Day 3 focuses the ordering of space more narrowly toward the waters below, that area which we occupy, rather than the waters above, or the heavens. On day 3 we see a 2-fold origin sequence. From the waters below that have been separated from the heavens, comes forth 1) dry land out of the sea; from the dry land comes forth 2) seed-bearing plants and fruit-bearing trees. Day 6 repeats the pattern of the creation of inhabitants for the day 3 world as day 5 did for day 2. Day 6, like day 3, contains a two-fold creative process: God makes 1) the animals which come forth from the land and 2) humans. Unlike day 3 on which plants come forth from the land, there is no specific statement that humans came forth from animals on day 6. That would fit the creative pattern seen on day 3, and those of us who wrestle with trying to make scientific knowledge and faith congruent may see this as pointing toward an evolutionary process for the creation of humans. I don’t think that is a question that this narrative is concerned with. Perhaps a connection more likely than animals from humans would be between trees and humans as the final acts of creation on days 3 and 6, which is another path of contemplation that could be related to nutrition as well. Either way, as 21st century scientifically minded people, we need to be cautious of the presuppositions we bring to the text, the notions of what questions we think the Bible should answer for us, rather than letting it speak to us on its terms in its context.

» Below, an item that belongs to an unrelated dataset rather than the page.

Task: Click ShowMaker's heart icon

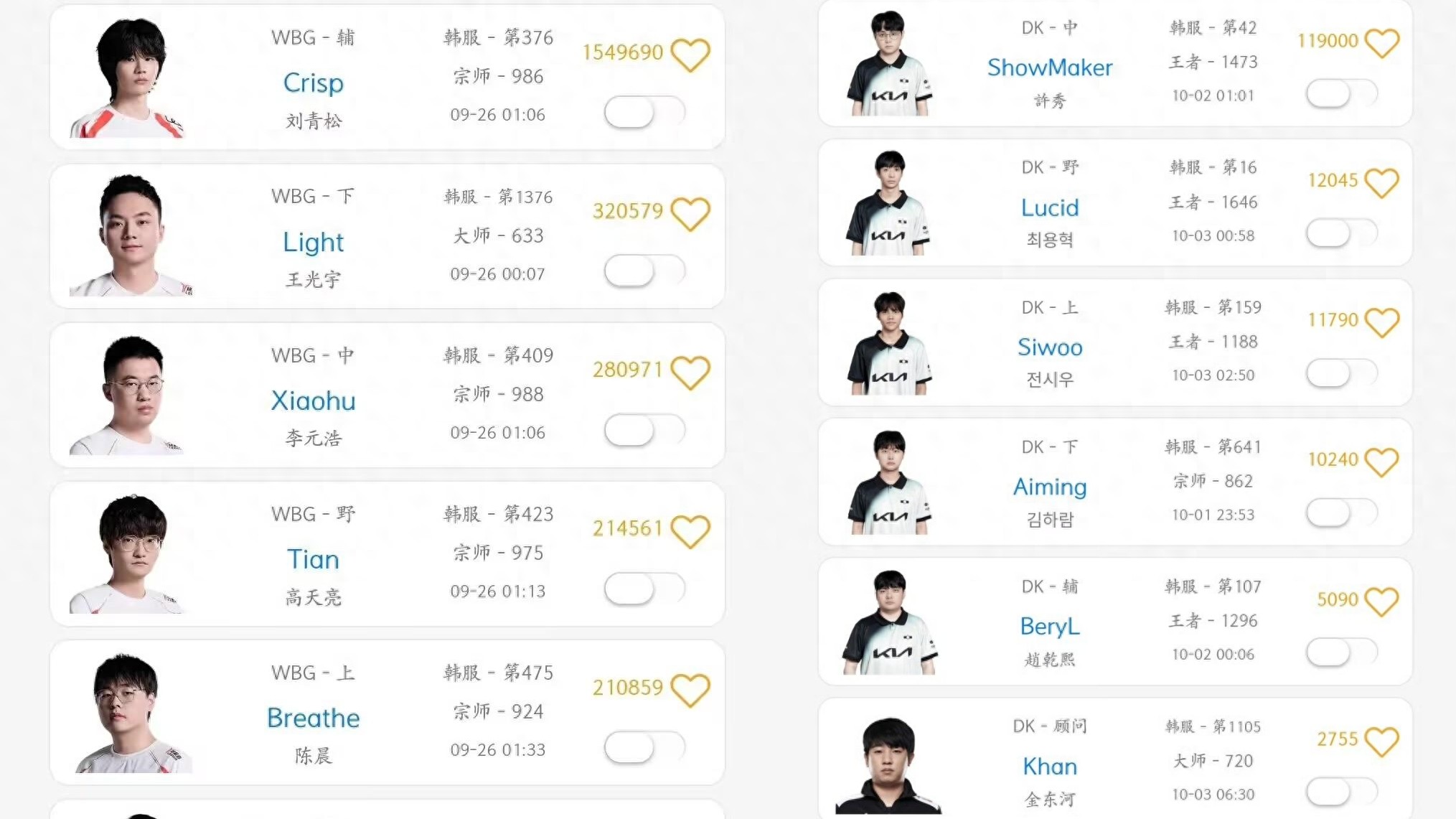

At this point we can see the pairings of creation days: days 1 and 4 (light/dark and the inhabitants of both domains), days 2 and 5 (waters above and below, and the inhabitants of both domains), and days 3 and 6 (land bursting with green vegetation, and the land’s inhabitants). I was certainly never taught this growing up in an American church environment, which is disappointing to me now that the story of Genesis 1, reading the patterns in this way, has a suddenly new significance for me that is so much more beautiful and purposeful in describing our world and the functionality of it! Understanding these patterns has brought to light a new concept of the order of the creative process, one that is more nuanced and dense in imagery than I could have imagined.
I wonder if part of missing these patterns has to do with the contemporary way we learn and interpret our world. As I stated earlier, as moderns we look for literal, black and white sequential events or points in time from which to tell our stories, whether it is creative fiction (though the magical realists may differ on this one), guides for assembling Ikea furniture (that seems a pretty practical reason for such story-telling), or the origins of our place in the universe. Genesis 1 refuses to comply with this world-view. How can green plants thrive on dry land before the arrival of the sun? But by reading Genesis on its terms, understanding the design patterns from which it originates, we find an incredible world of wisdom that can open our minds to the structure and purpose of the created world. This in turn may help us begin to comprehend the Order behind it all, the Order which resides in us as image-bearers, that which has established an ideal existence for all living things.
For further reading on these ideas, The Lost World of Genesis One by John H. Walton is a great book that discusses this subject in more detail. It is very accessible for us nonscholars and challenges the approach many of us have taken to these ancient scriptures to provide a rich interpretation of the first book of the Bible.